## WORK TASK
Restate word for word each line from the one containing "The width and" through the end of the material, and nothing more. Drop every picture.

## SUPPLIED MATERIAL
Content starts

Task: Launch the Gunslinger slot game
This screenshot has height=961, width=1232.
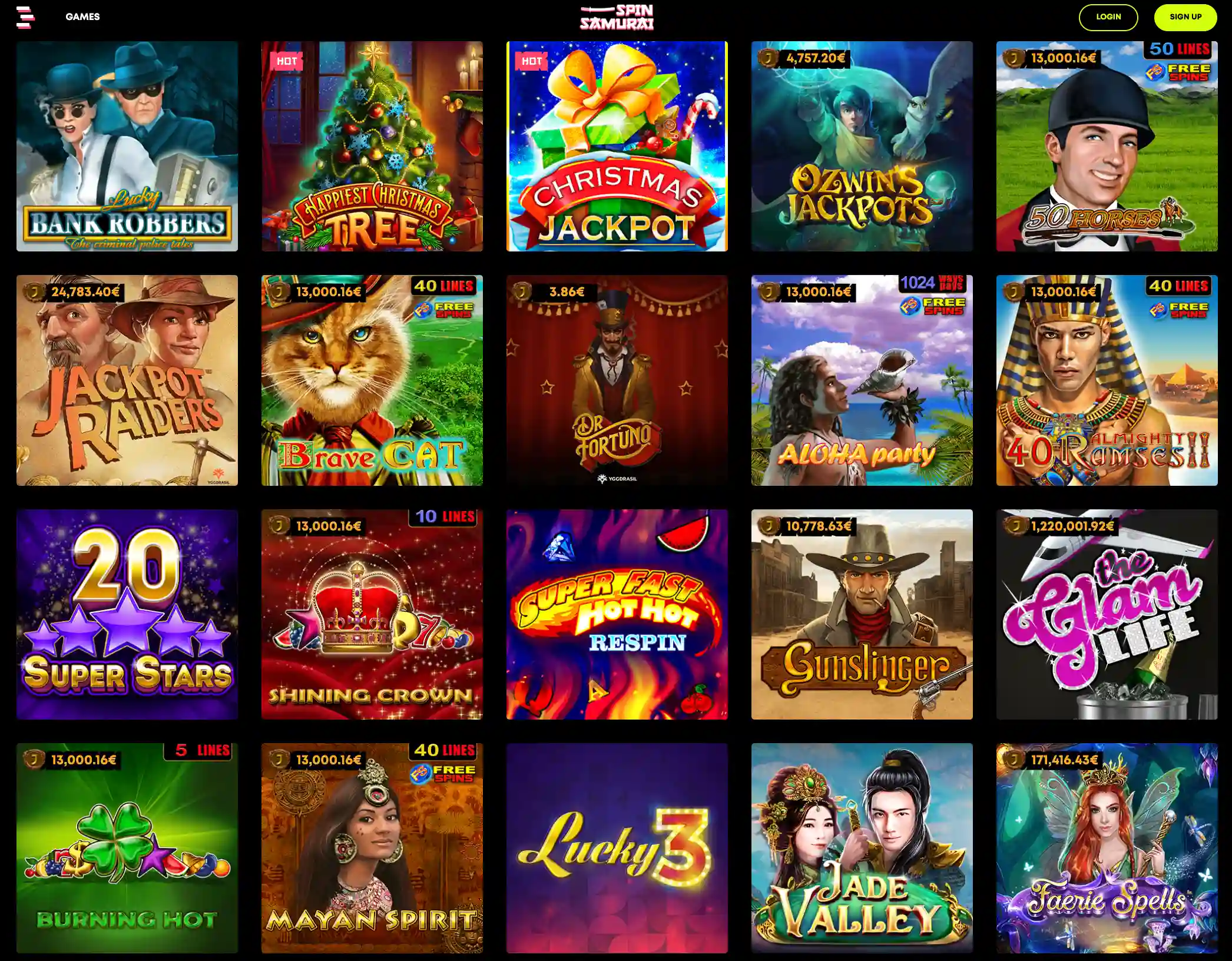Action: pos(862,614)
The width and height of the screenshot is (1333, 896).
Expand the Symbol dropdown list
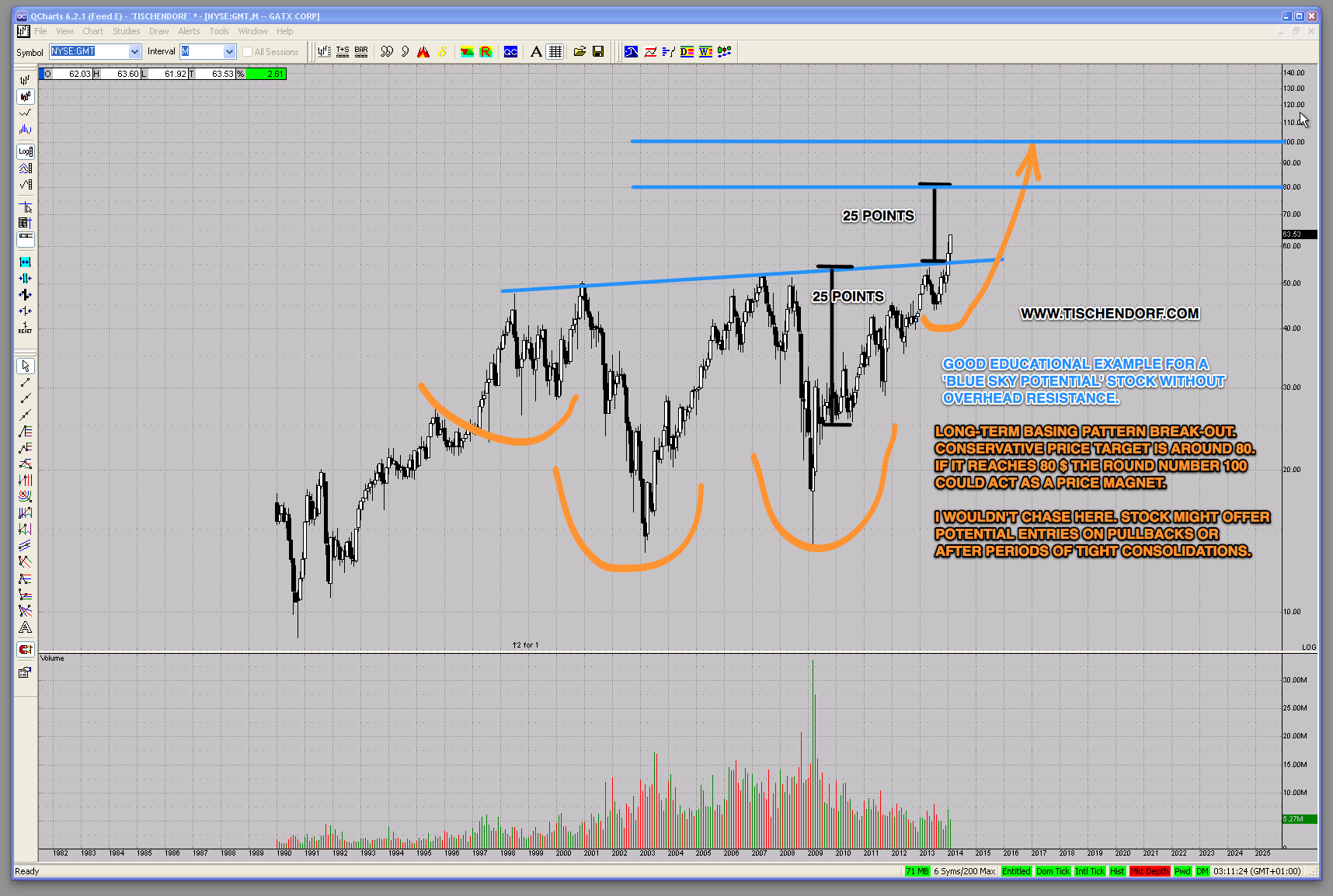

Content ends

## TASK OUTPUT
The width and height of the screenshot is (1333, 896).
Expand the Symbol dropdown list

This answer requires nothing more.